Given exercise
Render the material from its first line through the line containing "This screenshot has width=1052, height=552.", inclusive, as a JSON list of strings with one string per line, leaving out blank lines.

━━━ Dataset

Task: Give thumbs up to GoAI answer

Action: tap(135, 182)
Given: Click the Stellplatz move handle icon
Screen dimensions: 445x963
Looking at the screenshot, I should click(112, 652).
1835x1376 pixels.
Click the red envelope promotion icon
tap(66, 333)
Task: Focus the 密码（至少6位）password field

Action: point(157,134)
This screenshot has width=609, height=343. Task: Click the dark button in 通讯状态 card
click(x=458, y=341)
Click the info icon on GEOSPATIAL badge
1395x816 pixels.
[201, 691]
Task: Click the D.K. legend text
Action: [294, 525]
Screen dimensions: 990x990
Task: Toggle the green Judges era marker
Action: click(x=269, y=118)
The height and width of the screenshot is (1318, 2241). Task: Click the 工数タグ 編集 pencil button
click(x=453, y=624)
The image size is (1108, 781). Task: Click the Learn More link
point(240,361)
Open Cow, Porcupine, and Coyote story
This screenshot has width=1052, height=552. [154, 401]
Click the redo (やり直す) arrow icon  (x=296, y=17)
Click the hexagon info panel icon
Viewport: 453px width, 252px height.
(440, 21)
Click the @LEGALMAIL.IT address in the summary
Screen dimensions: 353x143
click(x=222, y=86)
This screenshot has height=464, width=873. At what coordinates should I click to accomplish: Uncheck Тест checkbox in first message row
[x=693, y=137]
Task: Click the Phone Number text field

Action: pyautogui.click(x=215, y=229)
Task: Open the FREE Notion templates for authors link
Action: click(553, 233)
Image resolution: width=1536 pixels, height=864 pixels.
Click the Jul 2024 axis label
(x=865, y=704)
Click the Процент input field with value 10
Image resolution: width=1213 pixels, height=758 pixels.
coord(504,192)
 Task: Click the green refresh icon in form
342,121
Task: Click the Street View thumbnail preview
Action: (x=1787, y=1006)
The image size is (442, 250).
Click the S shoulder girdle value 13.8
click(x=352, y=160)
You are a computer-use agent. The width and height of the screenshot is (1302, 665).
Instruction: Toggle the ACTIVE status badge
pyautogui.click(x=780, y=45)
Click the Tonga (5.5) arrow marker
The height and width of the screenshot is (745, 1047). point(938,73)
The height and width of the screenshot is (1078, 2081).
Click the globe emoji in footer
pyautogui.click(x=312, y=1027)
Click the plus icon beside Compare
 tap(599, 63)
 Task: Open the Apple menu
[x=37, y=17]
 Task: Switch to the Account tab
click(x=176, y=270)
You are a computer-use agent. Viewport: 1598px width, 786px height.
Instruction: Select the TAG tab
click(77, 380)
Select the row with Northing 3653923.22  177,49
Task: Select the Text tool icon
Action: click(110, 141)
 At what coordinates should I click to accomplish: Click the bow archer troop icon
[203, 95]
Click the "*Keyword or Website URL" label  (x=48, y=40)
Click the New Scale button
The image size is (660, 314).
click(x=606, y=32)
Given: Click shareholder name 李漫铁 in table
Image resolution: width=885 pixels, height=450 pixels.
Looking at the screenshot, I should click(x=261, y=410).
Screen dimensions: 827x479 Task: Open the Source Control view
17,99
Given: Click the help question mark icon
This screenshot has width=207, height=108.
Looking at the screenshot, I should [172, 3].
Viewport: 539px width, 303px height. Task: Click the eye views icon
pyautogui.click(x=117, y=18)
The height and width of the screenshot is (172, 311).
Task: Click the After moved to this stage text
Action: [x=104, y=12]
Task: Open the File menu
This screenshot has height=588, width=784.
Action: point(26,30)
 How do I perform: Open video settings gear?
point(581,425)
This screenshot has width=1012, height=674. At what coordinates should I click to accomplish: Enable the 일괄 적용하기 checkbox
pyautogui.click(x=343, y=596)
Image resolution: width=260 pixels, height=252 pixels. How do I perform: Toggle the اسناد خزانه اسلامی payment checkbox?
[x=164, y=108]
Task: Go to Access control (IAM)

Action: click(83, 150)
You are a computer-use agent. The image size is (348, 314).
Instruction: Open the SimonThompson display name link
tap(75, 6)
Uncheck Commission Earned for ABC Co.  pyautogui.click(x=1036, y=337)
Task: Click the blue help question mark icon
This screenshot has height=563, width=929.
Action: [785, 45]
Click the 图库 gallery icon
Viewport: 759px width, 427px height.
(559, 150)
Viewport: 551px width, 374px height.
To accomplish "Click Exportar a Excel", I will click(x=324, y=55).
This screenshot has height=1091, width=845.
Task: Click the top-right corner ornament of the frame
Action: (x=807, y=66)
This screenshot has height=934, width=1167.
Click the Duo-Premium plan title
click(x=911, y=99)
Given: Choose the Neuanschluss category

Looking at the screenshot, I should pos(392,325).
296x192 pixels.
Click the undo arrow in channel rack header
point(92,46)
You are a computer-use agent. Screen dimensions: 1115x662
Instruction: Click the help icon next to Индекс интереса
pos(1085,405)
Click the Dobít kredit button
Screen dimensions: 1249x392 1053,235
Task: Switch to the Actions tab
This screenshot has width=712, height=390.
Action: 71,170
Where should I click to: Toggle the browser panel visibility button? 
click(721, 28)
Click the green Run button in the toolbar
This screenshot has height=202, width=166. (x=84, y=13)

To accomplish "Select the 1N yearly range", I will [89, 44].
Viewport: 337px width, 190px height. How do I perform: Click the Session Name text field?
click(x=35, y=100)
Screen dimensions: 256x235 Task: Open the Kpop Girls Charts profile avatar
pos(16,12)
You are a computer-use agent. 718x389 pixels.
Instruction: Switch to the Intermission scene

━━━━━━

Result for this exercise
[
  "Task: Give thumbs up to GoAI answer",
  "Action: tap(135, 182)",
  "Given: Click the Stellplatz move handle icon",
  "Screen dimensions: 445x963",
  "Looking at the screenshot, I should click(112, 652).",
  "1835x1376 pixels.",
  "Click the red envelope promotion icon",
  "tap(66, 333)",
  "Task: Focus the 密码（至少6位）password field",
  "Action: point(157,134)",
  "This screenshot has width=609, height=343. Task: Click the dark button in 通讯状态 card",
  "click(x=458, y=341)",
  "Click the info icon on GEOSPATIAL badge",
  "1395x816 pixels.",
  "[201, 691]",
  "Task: Click the D.K. legend text",
  "Action: [294, 525]",
  "Screen dimensions: 990x990",
  "Task: Toggle the green Judges era marker",
  "Action: click(x=269, y=118)",
  "The height and width of the screenshot is (1318, 2241). Task: Click the 工数タグ 編集 pencil button",
  "click(x=453, y=624)",
  "The image size is (1108, 781). Task: Click the Learn More link",
  "point(240,361)",
  "Open Cow, Porcupine, and Coyote story",
  "This screenshot has width=1052, height=552. [154, 401]"
]